NY為替見通し=週末の米露首脳会談を意識しつつも、147円のレンジ継続の公算

 本日のNY為替市場のドル円は、米国で主だった経済イベントや要人発言は見込まれていないものの、15日に予定されている米露首脳会談を前に関係者の発言に注意しつつ、米株や米長期金利をながめる展開が見込まれる。

 まず米露首脳会談について、事前報道では「軍事侵攻中にロシアが占拠した地域の支配を既成事実化する取引を軸に進められている」など、ロシア有利の内容が伝えられている。しかし、ウクライナのゼレンスキー大統領は戦争終結のための領土割譲に反対しているほか、欧州も同調していることから、依然として双方の隔たりは大きく、会談は難航が予想される。関係者の発言には要注意だが、会談までまだ時間があるため、目新しい内容が伝わらないと様子見ムードとなることも考えられる。

 また、引き続きトランプ大統領を始め米政府サイドからの関税を始めとする突発的な発言への警戒は怠らないようにしたい。特に大統領の発言についてはこれまでも二転三転しているが、米連邦準備制度理事会(FRB)に対する利下げ要求は一貫している。前週7日には、来年1月末までという暫定的な形ながらFRB理事候補にミラン氏が選出された。FRBがハト派化するとの見方が浮上する中、米株や米長期金利の動きにも注目したい。

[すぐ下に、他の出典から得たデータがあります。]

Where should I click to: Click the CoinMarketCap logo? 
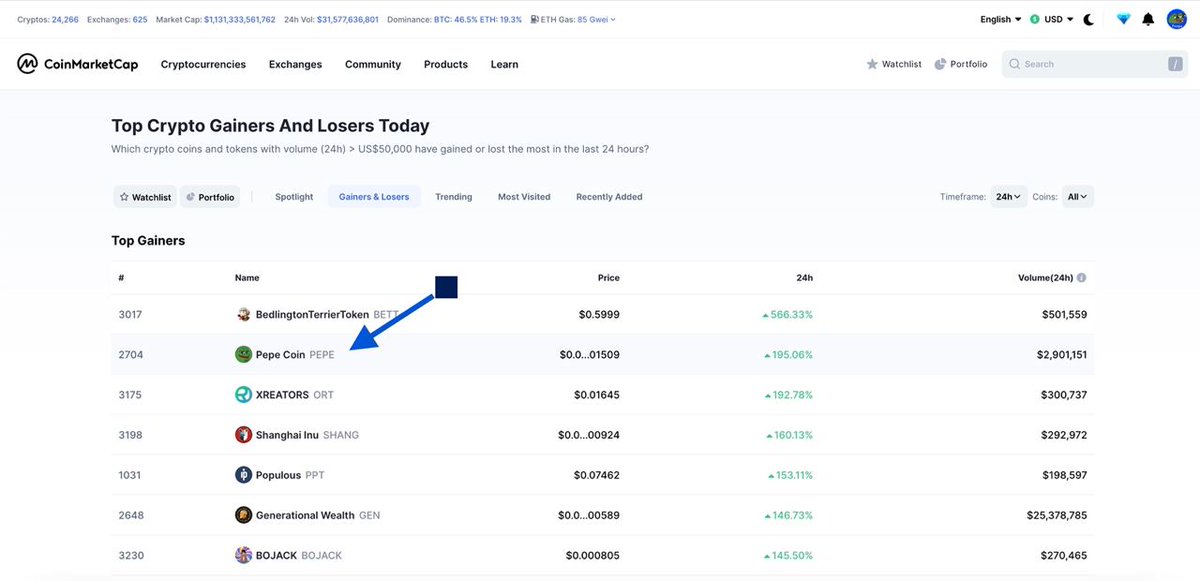pyautogui.click(x=77, y=63)
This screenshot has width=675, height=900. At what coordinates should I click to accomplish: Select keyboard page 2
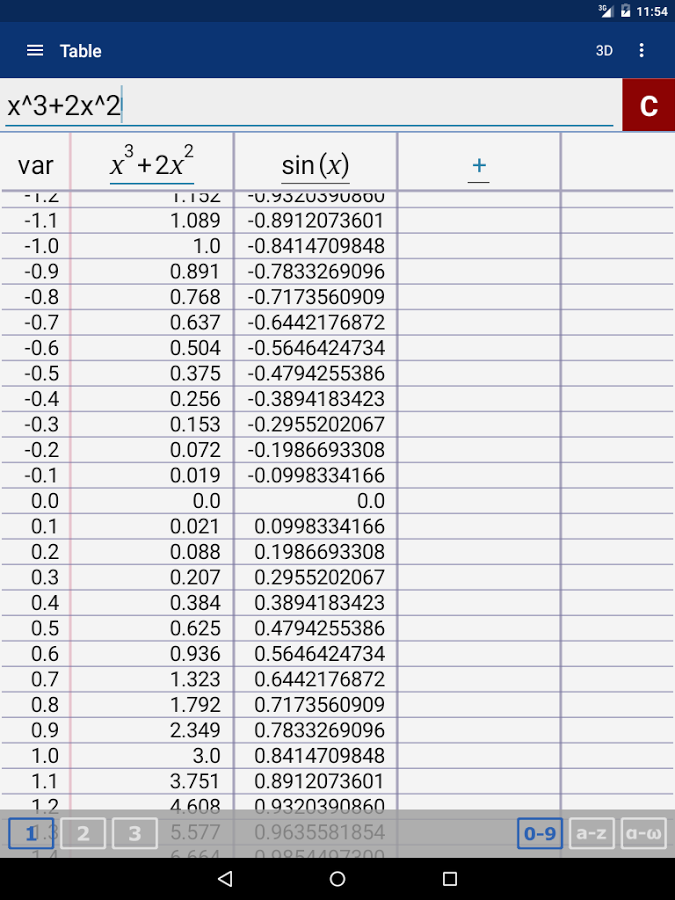(83, 833)
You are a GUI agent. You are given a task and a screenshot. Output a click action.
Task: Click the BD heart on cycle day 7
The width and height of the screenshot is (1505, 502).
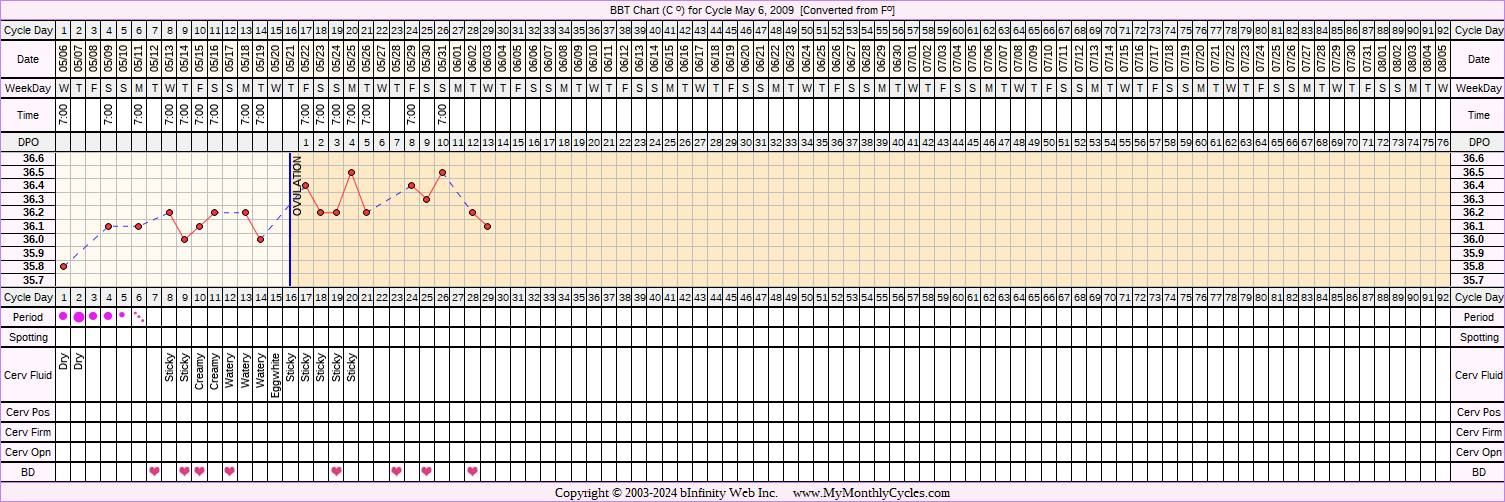click(x=154, y=471)
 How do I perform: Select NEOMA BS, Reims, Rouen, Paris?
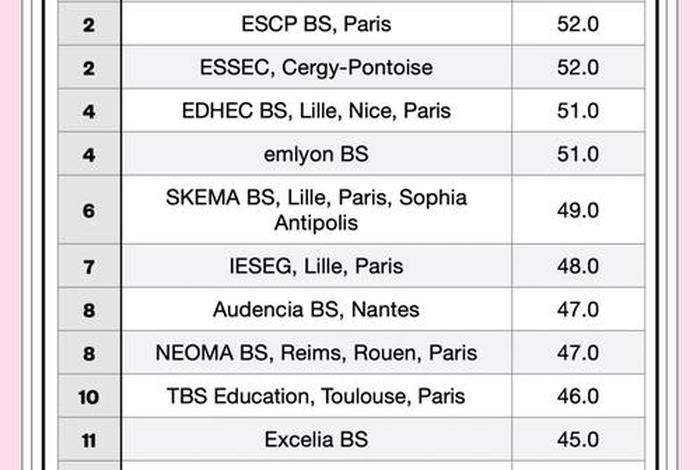tap(316, 353)
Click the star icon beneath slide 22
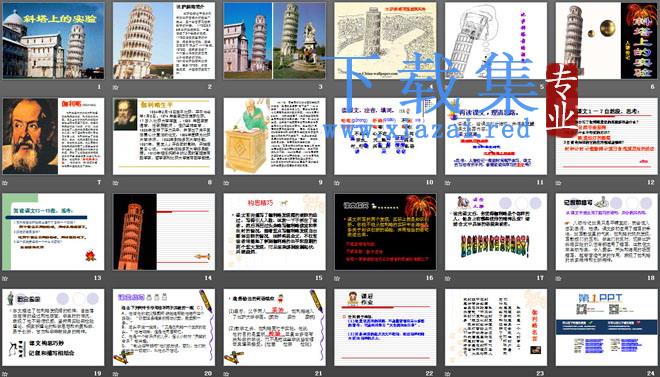The width and height of the screenshot is (660, 377). coord(337,374)
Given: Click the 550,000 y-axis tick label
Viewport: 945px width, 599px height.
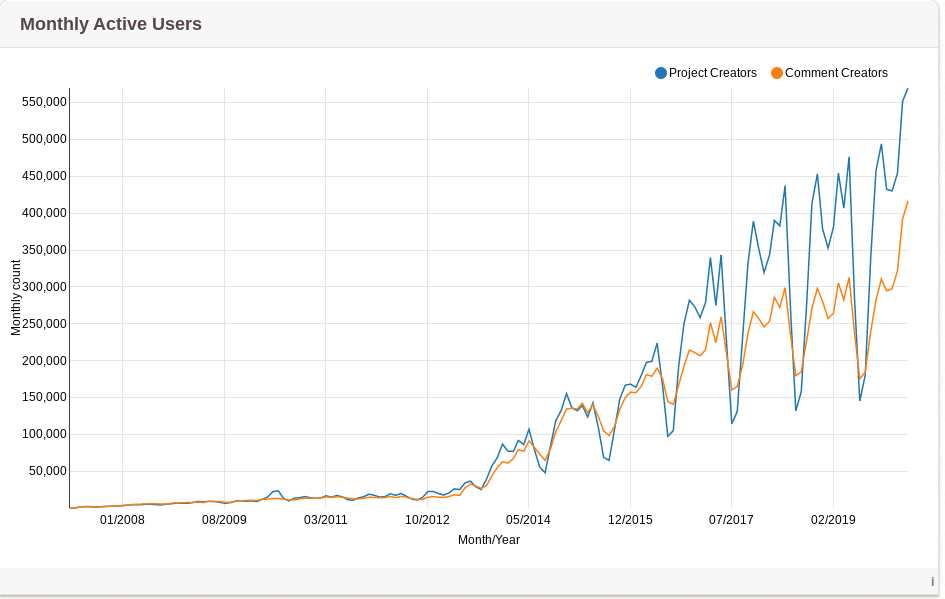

 テクニカル面では、ドル円は1日に急落して以降は147円台を中心としたレンジを形成しており、現状は横ばいトレンドといえる。引値で147円台を上下どちらかブレイクした方に目先の流れが傾くことが予想されるものの、それまでの間は147円台を中心として方向感を模索する動きが続くかもしれない。


想定レンジ上限
・ドル円は4日高値148.09円。超えると日足・一目均衡表の転換線148.77円

想定レンジ下限
・ドル円は5日安値146.62円。割り込むと先月24日安値145.86円。